Clarity of Business Model
Just when do the metrics of traffic and visits turn into a revenue stream? For several of the public exchanges, these two metrics never met, mainly due to a lack of focus on profitability in the business models. It's true that advertising models from Yahoo! and others did generate initial returns, the sustainability of a business model based purely on visits that do not entice the occasional visitor to purchase did not deliver the levels of revenue necessary to attain growth. The alluring aspect of the private trading exchange model is the focus on profitability and more precise measures of velocity of transactions and inventory turns.
Where's the Margin?
Public and consortia-based exchanges have an indirect effect on gross margin and velocity in a supply chain because these types of exchanges often act as information and even transaction aggregators. Yet the private trading exchanges have the potential of making an even greater impact on financial and supply chain metrics because they can be tailored to the specific needs of the organization(s) involved. The final metric that matters for implementing a private trading exchange is margin.
That Big S Word: Scalability
The fact that many of the public trading exchanges didn't scale well for companies as they grew both in performance and process also made them more susceptible to shorter product life cycles. The need for creating a platform that can scale quickly as a company grows and the focus on greater control on the responsiveness of how transactions are completed have made private trading exchanges a more attractive technology.

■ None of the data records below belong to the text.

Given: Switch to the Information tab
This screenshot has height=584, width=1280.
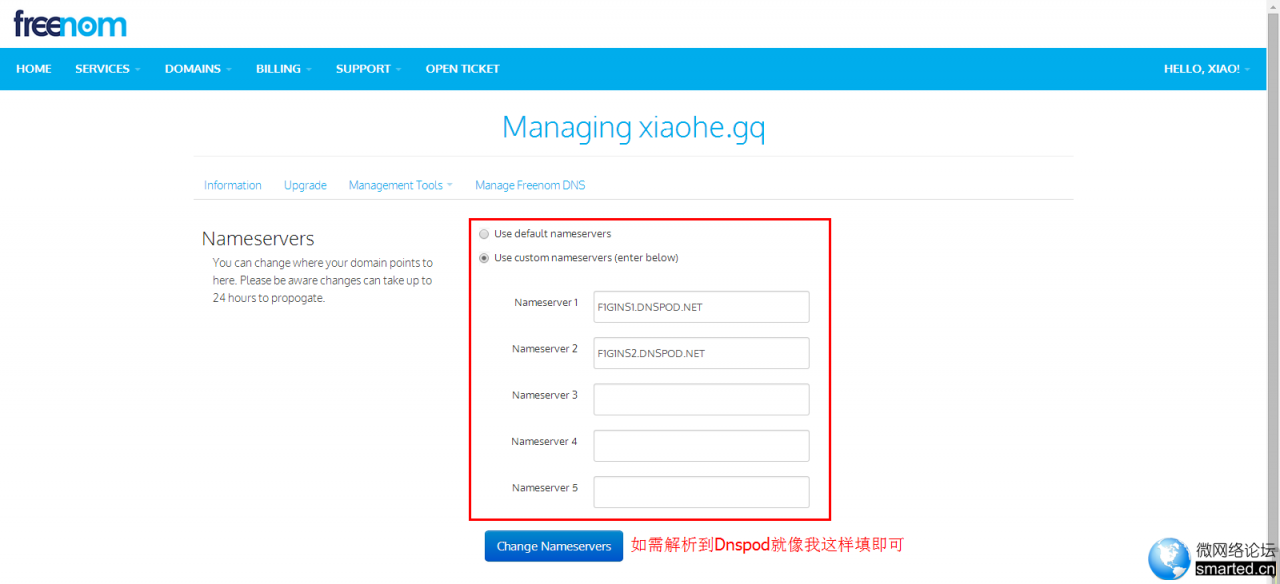Looking at the screenshot, I should click(232, 185).
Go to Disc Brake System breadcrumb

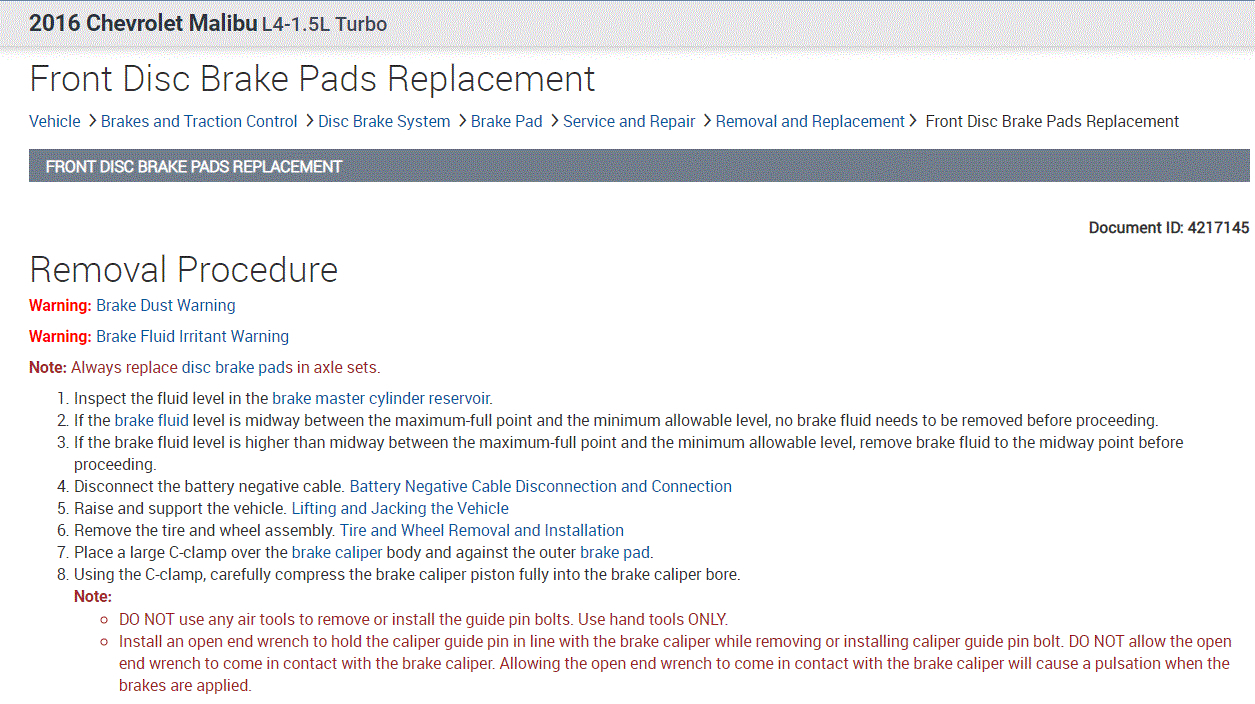[384, 122]
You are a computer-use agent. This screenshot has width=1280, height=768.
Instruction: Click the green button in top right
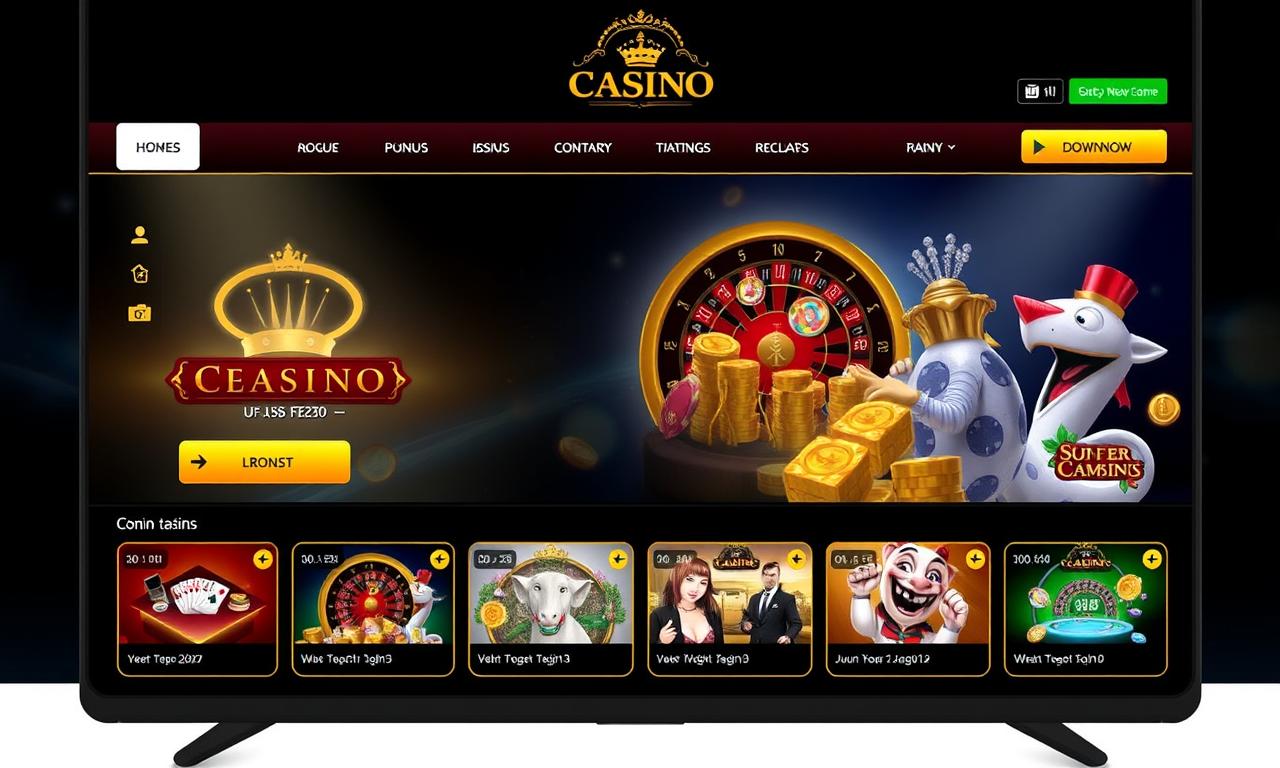1118,91
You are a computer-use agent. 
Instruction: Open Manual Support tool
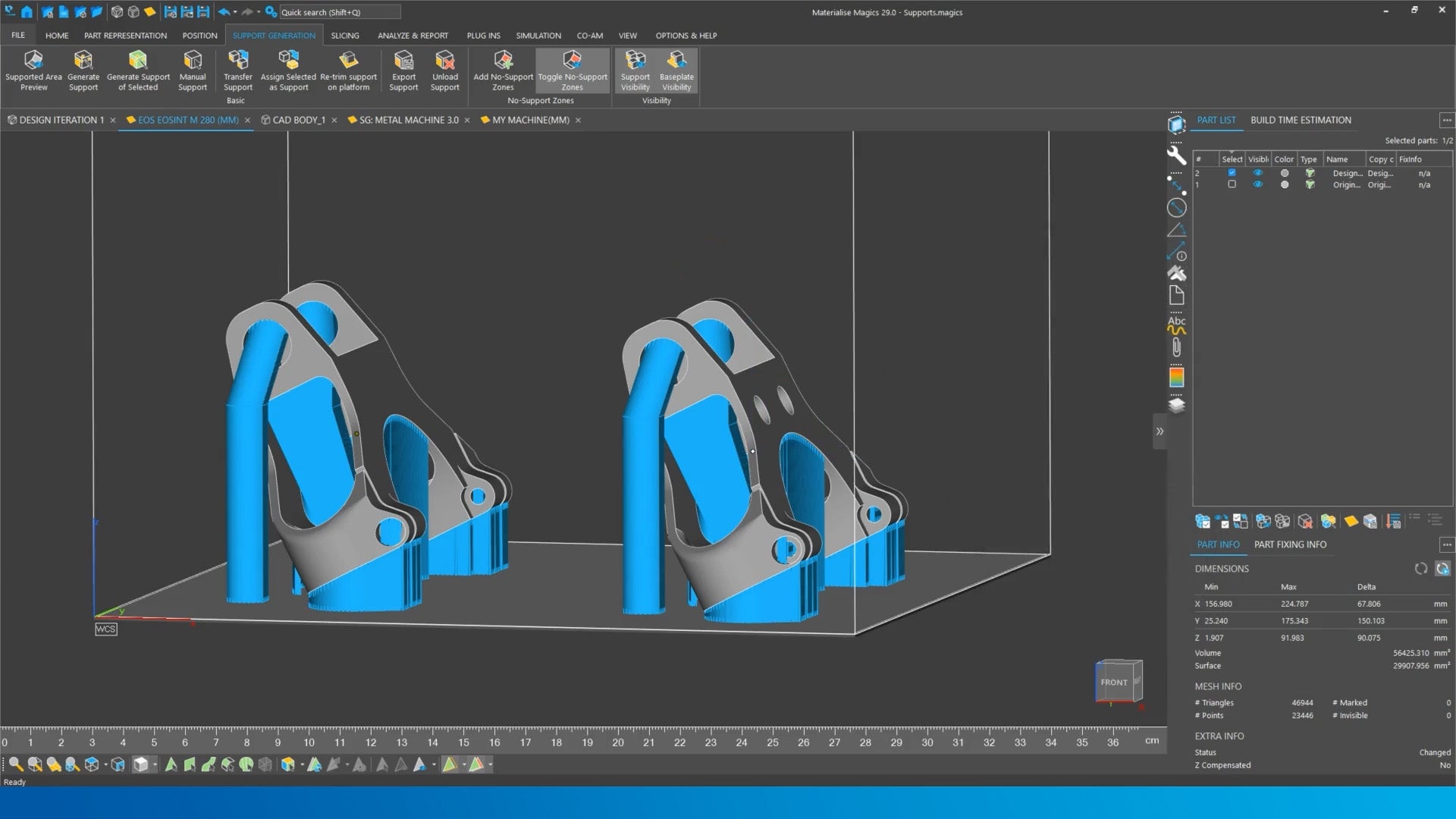click(x=193, y=61)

A Vertical Market Focus Didn't Guarantee Success
Although there are many different variations of vertical market business models, the mere fact that an exchange has a vertical focus does not ensure success. VerticalNet and Chemdex are both examples of companies that have strong vertical market orientations, yet have not been able to get sufficient traction in their respective markets because these exchanges tried to change the existing processes in industries. Clearly, developing exchanges that can increase the velocities of transactions are the ones that are growing today. The key point of private trading exchanges (PTX) is that the velocities of transactions can be much more easily accomplished when an exchange is developed specifically to accomplish the goals of an enterprise. The consortia and public trading exchanges do provide for companies to connect with each other. The private trading exchanges being used by Proctor & Gamble, Dell, and others are all managed to financial- and customer-responsiveness metrics.